◆ **取り組む課題**:
**a.** 下のOktaに関する文書抜粋の内容を、2文で要約しなさい。
**b.** 下のOktaに関する文書抜粋で「主な機能」として挙げられている項目の名称を、すべて書き出しなさい。

◆ **文書抜粋**:
****************

Oktaは、調査会社Gartnerのマジック・クアドラントで長年リーダーに位置付けられている、IDaaS(Identity as a Service)市場のトッププレイヤーです。エンタープライズ向けの豊富な機能と実績を誇ります。

  • 主な機能:
    • Okta Adaptive MFA: リスク要素(デバイス、場所、ネットワーク、ユーザー行動など)を評価し、ポリシーに基づいて認証を制御します。
    • ThreatInsight: Oktaの広範なネットワークから収集した脅威情報を利用し、悪意のあるIPアドレスからのアクセスを自動的にブロックします。
    • 豊富なアプリケーション連携: 7,500以上のSaaSアプリケーションと事前連携済みのカタログを持っており、SSOの設定が容易です。
  • 特徴:
    管理のしやすさと網羅的な機能が強みです。GUIベースの直感的なポリシーエディタで、非開発者でも複雑なリスク判定ルールを設定できます。多数のクラウドサービスを利用している大企業や、IT管理者の運用負荷を軽減したい企業に適しています。

****************

◆ **提供データ**:
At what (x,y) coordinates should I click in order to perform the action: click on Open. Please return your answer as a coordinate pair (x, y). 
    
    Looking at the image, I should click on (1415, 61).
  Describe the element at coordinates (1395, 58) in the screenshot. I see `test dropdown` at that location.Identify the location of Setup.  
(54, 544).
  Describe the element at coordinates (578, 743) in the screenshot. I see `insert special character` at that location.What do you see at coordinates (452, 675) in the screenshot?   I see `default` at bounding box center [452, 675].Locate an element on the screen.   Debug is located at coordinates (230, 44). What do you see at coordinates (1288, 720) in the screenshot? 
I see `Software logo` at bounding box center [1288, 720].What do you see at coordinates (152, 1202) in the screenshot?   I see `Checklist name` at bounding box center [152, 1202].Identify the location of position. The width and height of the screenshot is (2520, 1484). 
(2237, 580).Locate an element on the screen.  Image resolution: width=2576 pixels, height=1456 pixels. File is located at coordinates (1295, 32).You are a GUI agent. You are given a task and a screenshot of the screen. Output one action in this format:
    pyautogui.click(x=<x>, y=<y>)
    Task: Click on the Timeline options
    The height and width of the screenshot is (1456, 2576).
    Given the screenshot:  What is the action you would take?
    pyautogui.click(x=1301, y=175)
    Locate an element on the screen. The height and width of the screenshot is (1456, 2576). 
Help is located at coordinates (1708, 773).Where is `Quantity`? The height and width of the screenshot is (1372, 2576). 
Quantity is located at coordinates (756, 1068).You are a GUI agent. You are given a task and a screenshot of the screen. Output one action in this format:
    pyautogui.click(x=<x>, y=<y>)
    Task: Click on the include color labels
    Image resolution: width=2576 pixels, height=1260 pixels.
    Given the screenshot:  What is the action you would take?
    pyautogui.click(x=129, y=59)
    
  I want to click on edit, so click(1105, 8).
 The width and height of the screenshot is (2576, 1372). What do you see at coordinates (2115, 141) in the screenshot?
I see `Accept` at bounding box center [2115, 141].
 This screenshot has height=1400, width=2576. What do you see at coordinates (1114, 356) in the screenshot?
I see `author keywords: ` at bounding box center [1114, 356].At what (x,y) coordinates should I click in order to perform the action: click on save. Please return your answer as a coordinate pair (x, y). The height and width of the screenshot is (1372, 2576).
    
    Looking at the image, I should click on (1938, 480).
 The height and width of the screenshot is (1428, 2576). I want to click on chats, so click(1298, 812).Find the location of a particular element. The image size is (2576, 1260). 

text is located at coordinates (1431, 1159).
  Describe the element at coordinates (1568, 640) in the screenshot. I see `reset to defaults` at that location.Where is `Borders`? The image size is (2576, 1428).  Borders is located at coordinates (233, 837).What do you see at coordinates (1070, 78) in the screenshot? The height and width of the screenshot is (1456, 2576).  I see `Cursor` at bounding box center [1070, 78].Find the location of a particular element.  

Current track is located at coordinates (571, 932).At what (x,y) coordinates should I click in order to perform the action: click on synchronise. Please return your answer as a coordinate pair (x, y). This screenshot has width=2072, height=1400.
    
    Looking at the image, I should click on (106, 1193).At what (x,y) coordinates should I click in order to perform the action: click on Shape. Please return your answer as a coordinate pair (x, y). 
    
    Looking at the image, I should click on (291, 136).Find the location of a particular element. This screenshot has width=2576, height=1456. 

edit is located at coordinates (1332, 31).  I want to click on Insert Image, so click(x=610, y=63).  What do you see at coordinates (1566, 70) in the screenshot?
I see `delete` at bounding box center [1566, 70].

****************

◆ **解答例**:
**a.** Oktaは、Gartnerのマジック・クアドラントで長年リーダーに位置付けられているIDaaS市場のトッププレイヤーであり、リスク要素を評価して認証を制御するOkta Adaptive MFA、悪意のあるIPアドレスからのアクセスを自動的にブロックするThreatInsight、7,500以上のSaaSアプリケーションとの事前連携といった機能を備えています。管理のしやすさと網羅的な機能が強みで、多数のクラウドサービスを利用している大企業や、IT管理者の運用負荷を軽減したい企業に適しています。

**b.**
・Okta Adaptive MFA
・ThreatInsight
・豊富なアプリケーション連携